--- begin RECORDS SHOWN ---

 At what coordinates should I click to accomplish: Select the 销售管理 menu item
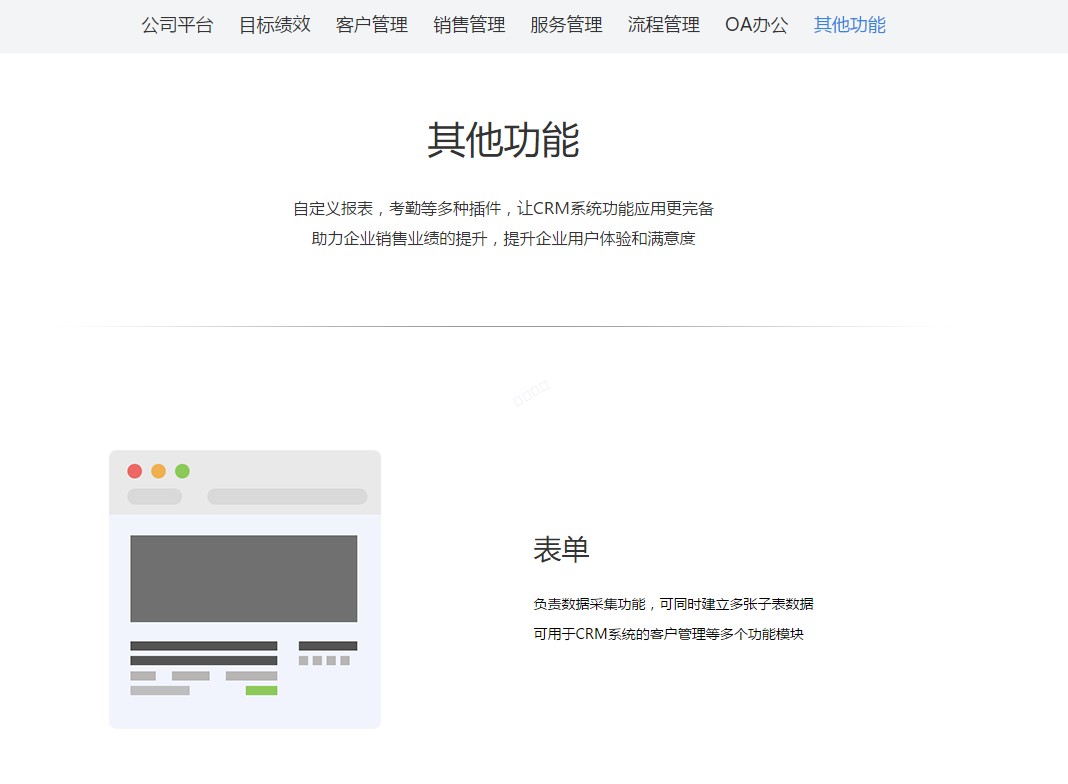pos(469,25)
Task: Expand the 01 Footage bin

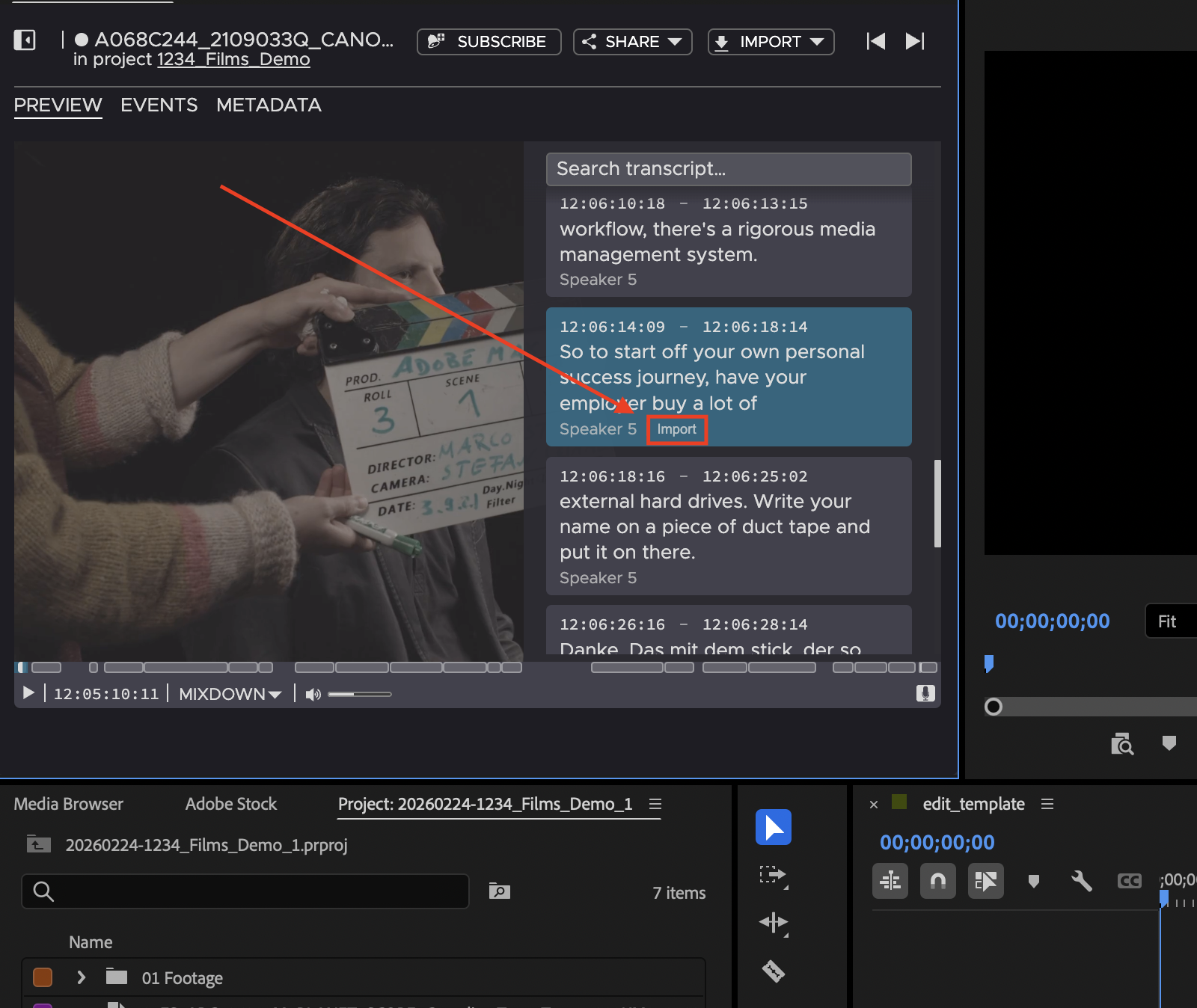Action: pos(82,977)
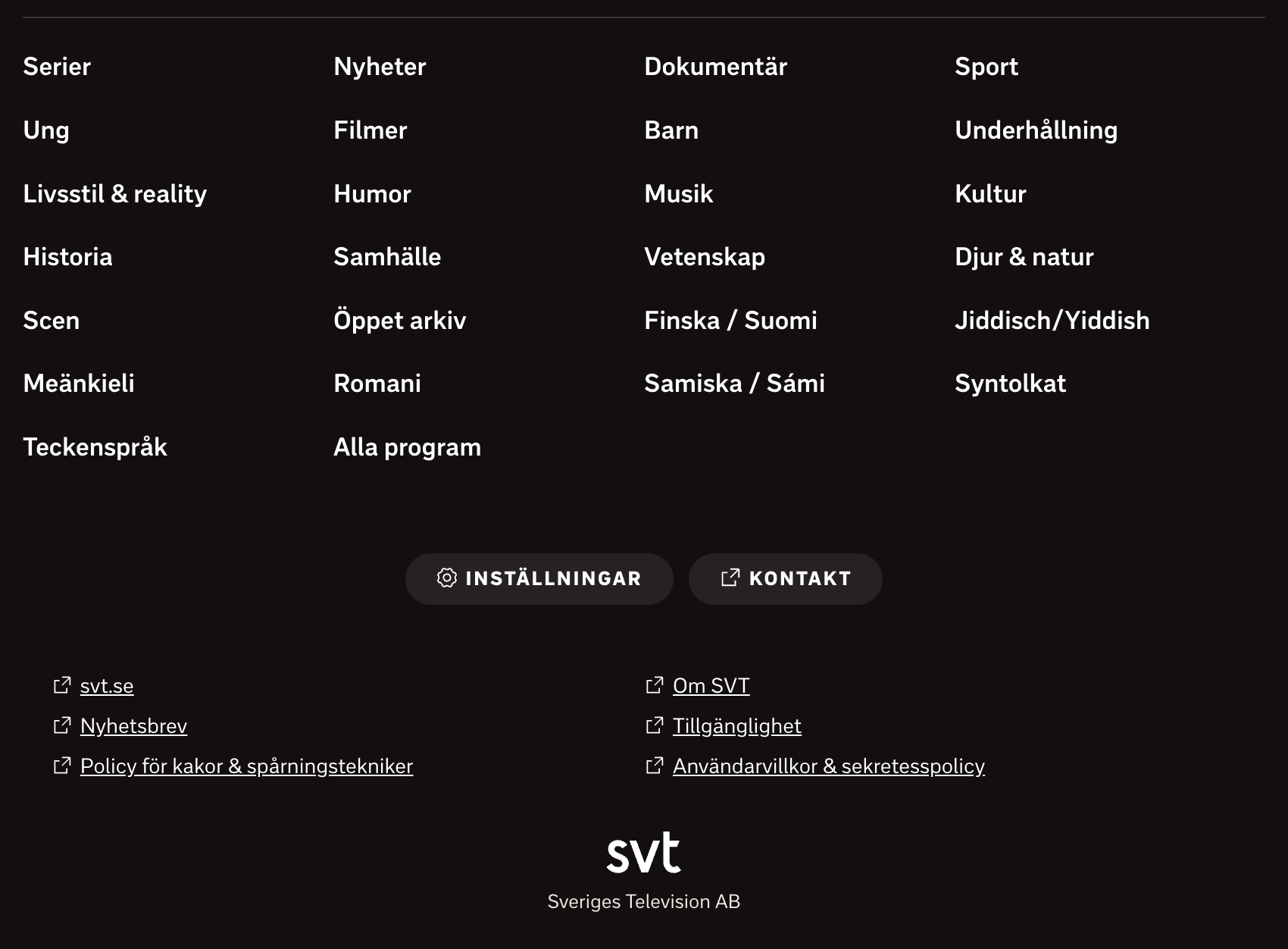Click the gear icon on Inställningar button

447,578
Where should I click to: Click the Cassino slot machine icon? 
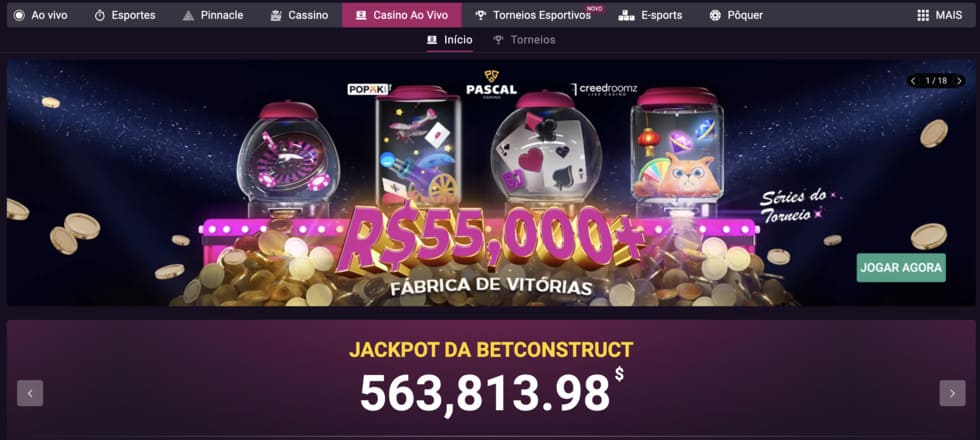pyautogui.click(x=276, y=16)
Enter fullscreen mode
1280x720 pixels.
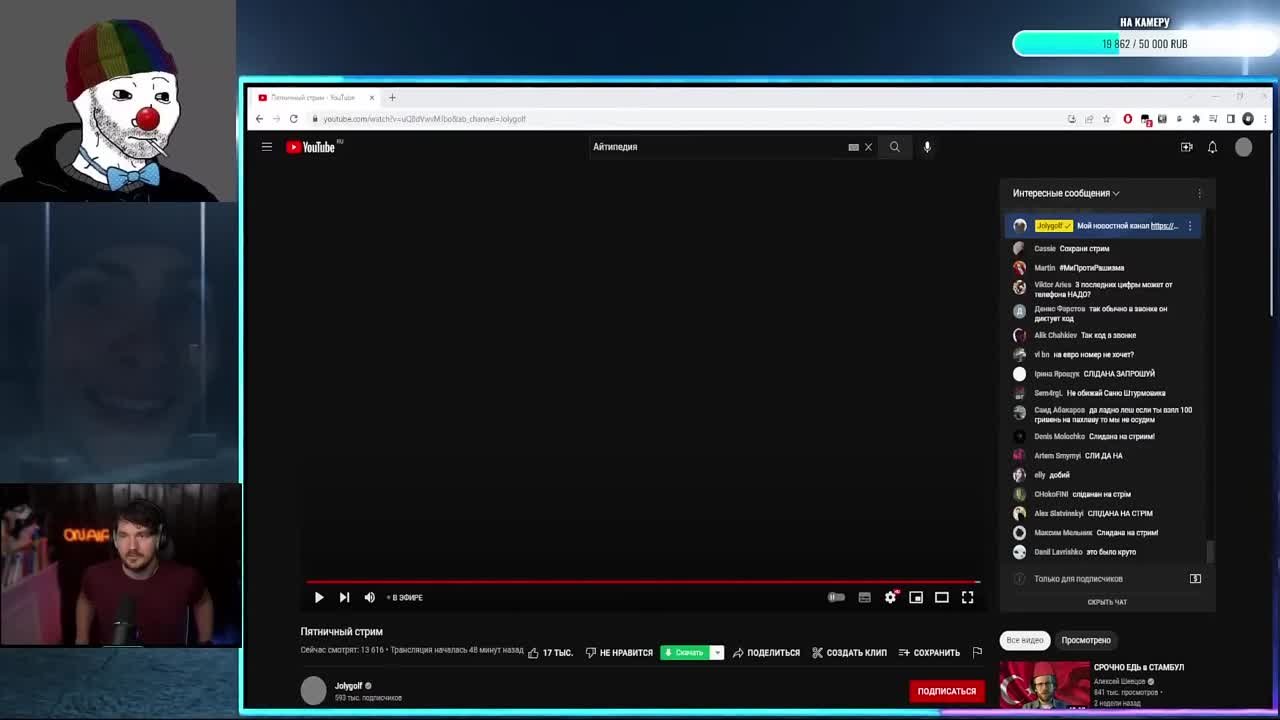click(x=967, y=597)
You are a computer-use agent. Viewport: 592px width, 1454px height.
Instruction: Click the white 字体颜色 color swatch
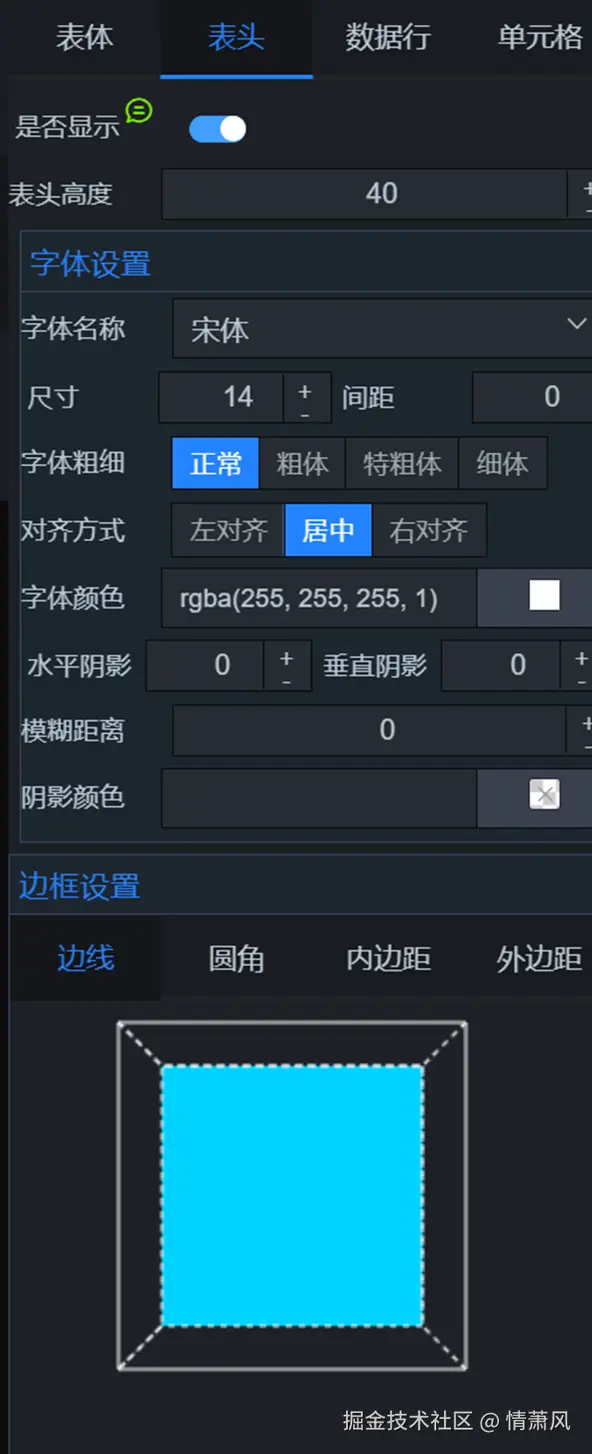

--- end RECORDS SHOWN ---

| SET PROBLEM |
Write out every line of the records above word for word, leaving out the pictures.

| CORRECT RESULT |
 At what coordinates should I click to accomplish: Select the 销售管理 menu item
pos(469,25)
Task: Expand the 01 Footage bin

Action: pos(82,977)
Click the gear icon on Inställningar button

447,578
Where should I click to: Click the Cassino slot machine icon? 
pyautogui.click(x=276, y=16)
Enter fullscreen mode
1280x720 pixels.
click(x=967, y=597)
You are a computer-use agent. Viewport: 592px width, 1454px height.
Instruction: Click the white 字体颜色 color swatch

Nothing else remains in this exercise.